• **Problem**
In the records that follow, locate every line with "target" and extract it.

• **Provided data**
+++
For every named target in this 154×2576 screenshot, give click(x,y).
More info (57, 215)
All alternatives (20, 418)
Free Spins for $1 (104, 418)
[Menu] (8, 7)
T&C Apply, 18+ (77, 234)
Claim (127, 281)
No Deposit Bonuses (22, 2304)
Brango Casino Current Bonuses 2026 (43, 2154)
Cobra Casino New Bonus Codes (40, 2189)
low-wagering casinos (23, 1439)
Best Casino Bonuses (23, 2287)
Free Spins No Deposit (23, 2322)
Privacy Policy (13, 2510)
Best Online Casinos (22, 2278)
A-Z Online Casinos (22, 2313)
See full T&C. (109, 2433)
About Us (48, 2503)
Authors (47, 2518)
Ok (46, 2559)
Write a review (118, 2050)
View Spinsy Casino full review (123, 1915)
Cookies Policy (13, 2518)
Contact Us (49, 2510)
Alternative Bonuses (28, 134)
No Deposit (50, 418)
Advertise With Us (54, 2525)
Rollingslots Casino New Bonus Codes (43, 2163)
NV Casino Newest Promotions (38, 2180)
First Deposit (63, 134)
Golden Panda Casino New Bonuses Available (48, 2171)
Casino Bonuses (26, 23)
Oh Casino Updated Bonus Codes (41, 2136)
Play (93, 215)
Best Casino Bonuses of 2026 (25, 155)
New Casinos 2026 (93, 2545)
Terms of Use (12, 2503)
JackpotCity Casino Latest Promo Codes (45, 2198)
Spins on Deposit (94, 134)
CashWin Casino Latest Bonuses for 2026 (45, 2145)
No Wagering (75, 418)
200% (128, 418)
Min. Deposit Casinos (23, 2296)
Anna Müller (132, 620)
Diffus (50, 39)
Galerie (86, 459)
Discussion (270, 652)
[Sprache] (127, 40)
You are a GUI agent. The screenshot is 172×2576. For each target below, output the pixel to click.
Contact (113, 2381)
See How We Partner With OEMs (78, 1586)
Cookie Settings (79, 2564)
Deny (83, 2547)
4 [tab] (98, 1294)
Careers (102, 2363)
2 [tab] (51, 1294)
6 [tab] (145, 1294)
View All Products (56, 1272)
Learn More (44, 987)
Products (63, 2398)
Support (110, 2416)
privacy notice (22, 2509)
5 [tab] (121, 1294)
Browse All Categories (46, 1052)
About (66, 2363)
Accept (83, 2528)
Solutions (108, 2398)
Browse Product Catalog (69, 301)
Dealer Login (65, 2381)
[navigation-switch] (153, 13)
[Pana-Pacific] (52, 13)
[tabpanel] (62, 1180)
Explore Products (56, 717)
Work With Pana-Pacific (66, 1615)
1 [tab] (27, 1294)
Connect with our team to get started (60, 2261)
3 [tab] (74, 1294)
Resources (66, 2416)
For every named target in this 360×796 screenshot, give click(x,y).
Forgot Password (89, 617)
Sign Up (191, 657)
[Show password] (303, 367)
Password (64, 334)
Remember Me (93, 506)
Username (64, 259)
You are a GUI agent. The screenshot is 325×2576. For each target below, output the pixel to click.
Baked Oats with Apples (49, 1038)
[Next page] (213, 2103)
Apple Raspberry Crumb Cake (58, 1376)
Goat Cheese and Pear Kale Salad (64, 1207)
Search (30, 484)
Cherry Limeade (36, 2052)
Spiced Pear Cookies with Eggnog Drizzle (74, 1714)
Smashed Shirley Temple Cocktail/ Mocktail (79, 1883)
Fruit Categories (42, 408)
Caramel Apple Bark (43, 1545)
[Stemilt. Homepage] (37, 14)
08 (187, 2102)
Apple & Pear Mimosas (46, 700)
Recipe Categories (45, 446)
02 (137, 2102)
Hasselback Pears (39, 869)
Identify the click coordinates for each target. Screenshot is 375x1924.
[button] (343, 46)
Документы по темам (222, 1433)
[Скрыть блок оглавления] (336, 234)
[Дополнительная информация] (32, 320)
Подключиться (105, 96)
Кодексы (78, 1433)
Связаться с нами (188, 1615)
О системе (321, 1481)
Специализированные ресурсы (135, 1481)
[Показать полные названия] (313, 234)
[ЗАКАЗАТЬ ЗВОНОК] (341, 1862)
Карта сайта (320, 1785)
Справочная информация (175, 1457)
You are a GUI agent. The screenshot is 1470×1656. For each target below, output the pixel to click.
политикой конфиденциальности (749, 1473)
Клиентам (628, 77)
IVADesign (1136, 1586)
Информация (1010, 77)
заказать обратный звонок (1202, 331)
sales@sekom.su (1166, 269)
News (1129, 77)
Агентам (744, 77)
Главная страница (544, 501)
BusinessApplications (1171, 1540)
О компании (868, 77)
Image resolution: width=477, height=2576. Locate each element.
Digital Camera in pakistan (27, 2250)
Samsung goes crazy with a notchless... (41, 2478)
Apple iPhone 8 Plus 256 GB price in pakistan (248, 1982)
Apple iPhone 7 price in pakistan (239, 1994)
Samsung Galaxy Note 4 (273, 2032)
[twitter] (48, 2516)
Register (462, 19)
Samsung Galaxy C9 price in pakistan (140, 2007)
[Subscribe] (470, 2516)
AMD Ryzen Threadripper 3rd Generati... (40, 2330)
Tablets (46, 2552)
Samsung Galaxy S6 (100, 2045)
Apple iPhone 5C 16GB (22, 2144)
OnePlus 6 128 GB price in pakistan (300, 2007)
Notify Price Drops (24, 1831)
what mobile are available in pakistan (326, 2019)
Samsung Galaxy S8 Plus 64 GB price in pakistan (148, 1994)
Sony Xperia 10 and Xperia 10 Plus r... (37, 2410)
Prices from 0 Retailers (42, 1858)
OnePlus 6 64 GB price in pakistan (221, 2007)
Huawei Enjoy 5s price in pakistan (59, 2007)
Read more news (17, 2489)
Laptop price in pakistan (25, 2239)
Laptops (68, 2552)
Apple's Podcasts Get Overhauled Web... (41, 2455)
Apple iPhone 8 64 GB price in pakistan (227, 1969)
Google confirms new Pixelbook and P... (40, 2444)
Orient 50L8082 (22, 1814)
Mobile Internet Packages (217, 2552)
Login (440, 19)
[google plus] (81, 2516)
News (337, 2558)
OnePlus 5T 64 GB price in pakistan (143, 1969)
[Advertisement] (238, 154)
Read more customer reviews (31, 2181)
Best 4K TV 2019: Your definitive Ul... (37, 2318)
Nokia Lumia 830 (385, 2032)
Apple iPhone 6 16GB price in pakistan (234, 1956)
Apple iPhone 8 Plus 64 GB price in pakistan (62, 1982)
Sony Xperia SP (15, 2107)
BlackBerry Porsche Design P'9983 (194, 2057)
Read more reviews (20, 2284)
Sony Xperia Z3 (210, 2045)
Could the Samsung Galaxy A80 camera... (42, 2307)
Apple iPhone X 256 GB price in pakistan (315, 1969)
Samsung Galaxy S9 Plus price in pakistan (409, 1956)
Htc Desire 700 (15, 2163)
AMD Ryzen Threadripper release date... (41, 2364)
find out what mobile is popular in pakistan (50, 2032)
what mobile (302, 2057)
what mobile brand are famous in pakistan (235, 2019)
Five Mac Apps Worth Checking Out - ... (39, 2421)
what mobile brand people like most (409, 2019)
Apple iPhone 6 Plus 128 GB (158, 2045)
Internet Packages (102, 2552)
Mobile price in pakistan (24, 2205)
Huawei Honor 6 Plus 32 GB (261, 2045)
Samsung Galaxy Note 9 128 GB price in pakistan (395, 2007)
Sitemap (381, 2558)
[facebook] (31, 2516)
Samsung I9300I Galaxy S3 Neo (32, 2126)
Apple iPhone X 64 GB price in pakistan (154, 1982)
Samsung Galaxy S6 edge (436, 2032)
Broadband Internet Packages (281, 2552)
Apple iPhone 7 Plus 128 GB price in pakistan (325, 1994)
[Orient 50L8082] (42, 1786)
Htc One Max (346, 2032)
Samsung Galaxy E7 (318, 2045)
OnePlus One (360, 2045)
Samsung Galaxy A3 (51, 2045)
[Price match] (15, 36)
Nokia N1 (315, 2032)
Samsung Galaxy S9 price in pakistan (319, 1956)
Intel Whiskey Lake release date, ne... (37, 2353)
+++
• **Result for this exercise**
For every named target in this 154×2576 screenshot, give click(x,y).
You are a GUI agent. The screenshot is 172×2576. For each target below, output the pixel to click.
For every named target in this 360×796 screenshot, give click(x,y).
You are a GUI agent. The screenshot is 325×2576. For each target below, output the pixel to click.
Identify the click coordinates for each target. Screenshot is 375x1924.
You are a GUI agent. The screenshot is 1470×1656. For each target below, output the pixel to click.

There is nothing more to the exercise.